EXERCISE OBJECTIVE ▸
All that should come back is the lines of the data below from the one containing "Employment (73, 2185)" to the one containing "Institutional Research, Effectiveness, and", inclusive, exactly as they stand.

====== ENTRIES SUPPLIED

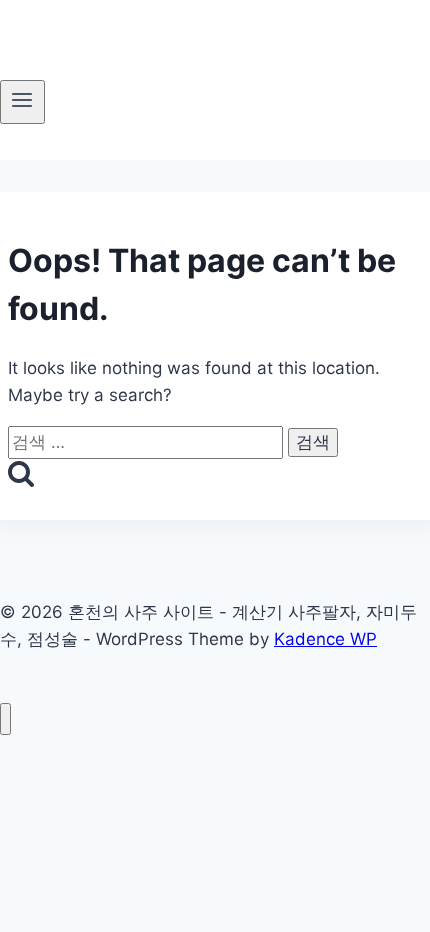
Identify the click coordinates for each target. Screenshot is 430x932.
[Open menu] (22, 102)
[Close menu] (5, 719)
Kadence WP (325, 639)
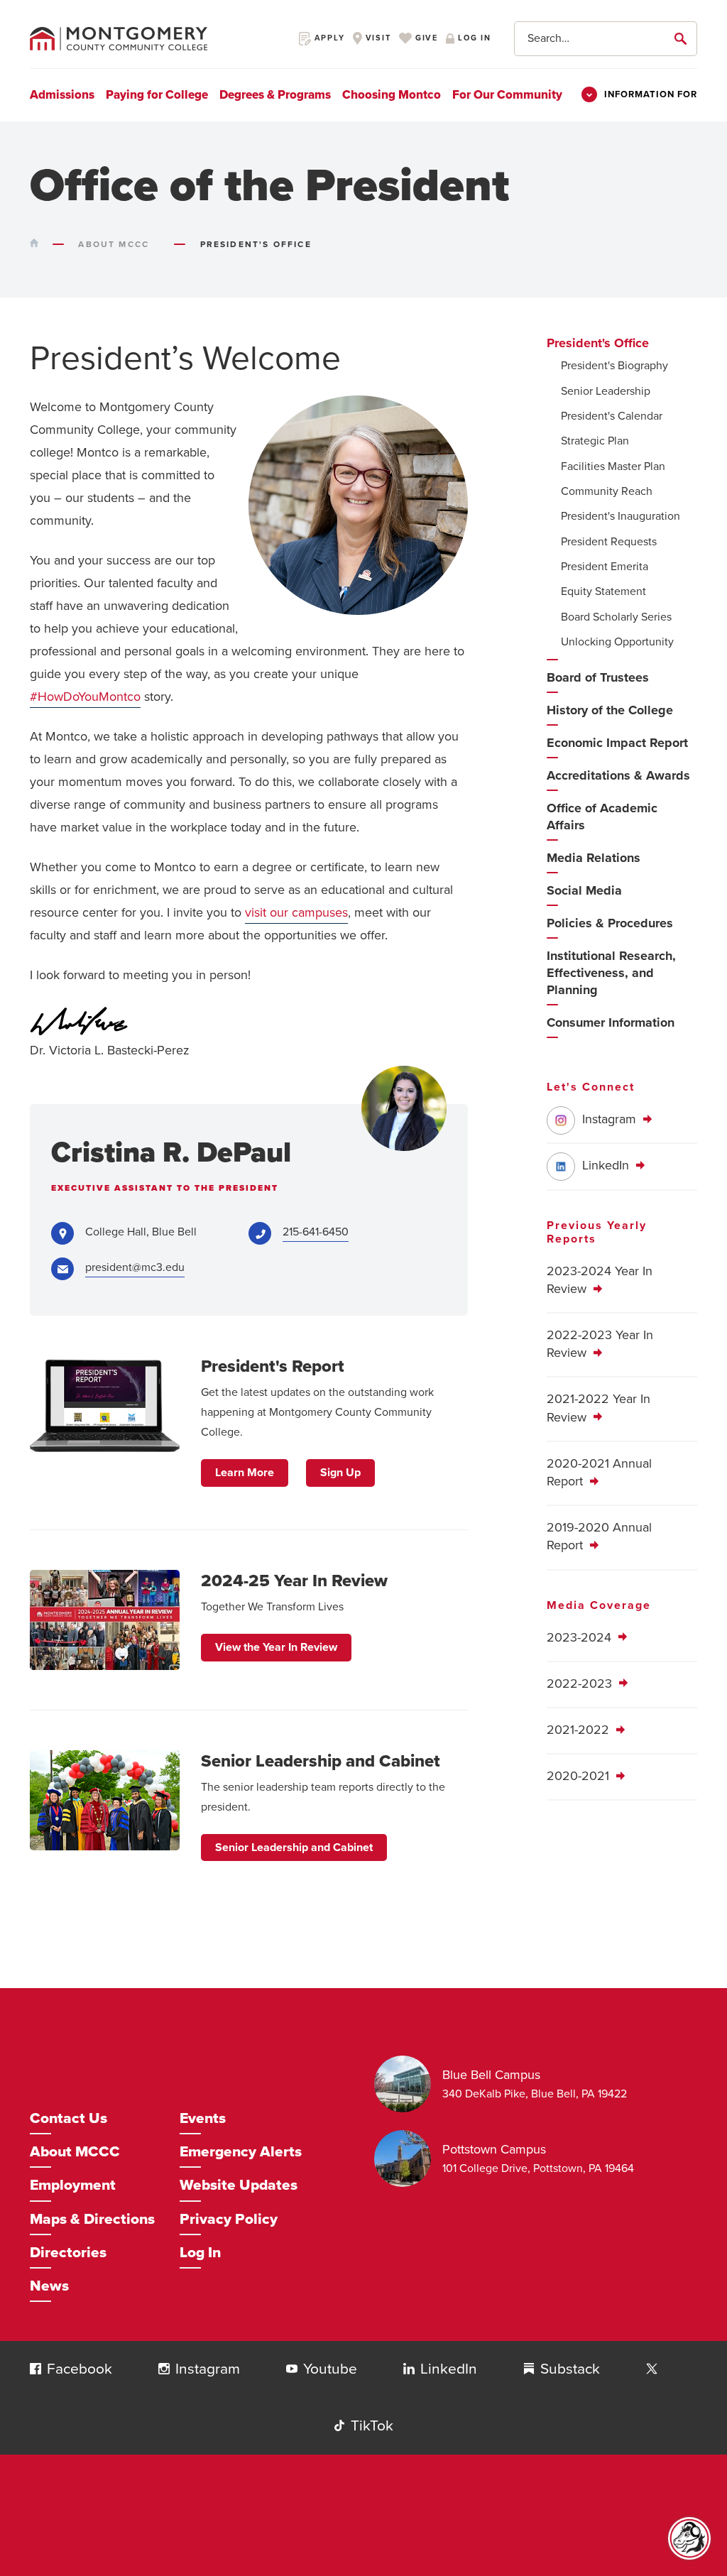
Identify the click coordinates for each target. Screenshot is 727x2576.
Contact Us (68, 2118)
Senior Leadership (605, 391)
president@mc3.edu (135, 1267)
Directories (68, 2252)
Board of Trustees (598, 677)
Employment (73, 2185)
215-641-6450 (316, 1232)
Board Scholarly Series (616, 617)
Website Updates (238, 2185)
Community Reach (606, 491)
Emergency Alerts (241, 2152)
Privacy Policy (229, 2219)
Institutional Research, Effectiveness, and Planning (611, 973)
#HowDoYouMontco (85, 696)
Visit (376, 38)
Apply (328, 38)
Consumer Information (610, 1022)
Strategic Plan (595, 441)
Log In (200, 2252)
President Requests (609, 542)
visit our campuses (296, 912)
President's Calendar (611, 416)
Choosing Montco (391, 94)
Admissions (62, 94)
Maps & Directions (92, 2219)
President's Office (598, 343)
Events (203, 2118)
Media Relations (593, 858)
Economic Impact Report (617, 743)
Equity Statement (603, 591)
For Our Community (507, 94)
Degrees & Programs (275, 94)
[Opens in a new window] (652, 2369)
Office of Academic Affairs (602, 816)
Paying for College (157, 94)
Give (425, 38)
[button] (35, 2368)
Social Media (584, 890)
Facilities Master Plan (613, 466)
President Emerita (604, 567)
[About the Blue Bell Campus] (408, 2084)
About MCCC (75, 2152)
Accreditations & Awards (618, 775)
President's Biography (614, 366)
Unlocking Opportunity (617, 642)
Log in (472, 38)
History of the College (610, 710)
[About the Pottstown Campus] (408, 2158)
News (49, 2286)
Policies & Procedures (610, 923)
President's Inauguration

============

REPLY TO THE EXERCISE ▸
Employment (73, 2185)
215-641-6450 (316, 1232)
Board Scholarly Series (616, 617)
Website Updates (238, 2185)
Community Reach (606, 491)
Emergency Alerts (241, 2152)
Privacy Policy (229, 2219)
Institutional Research, Effectiveness, and Planning (611, 973)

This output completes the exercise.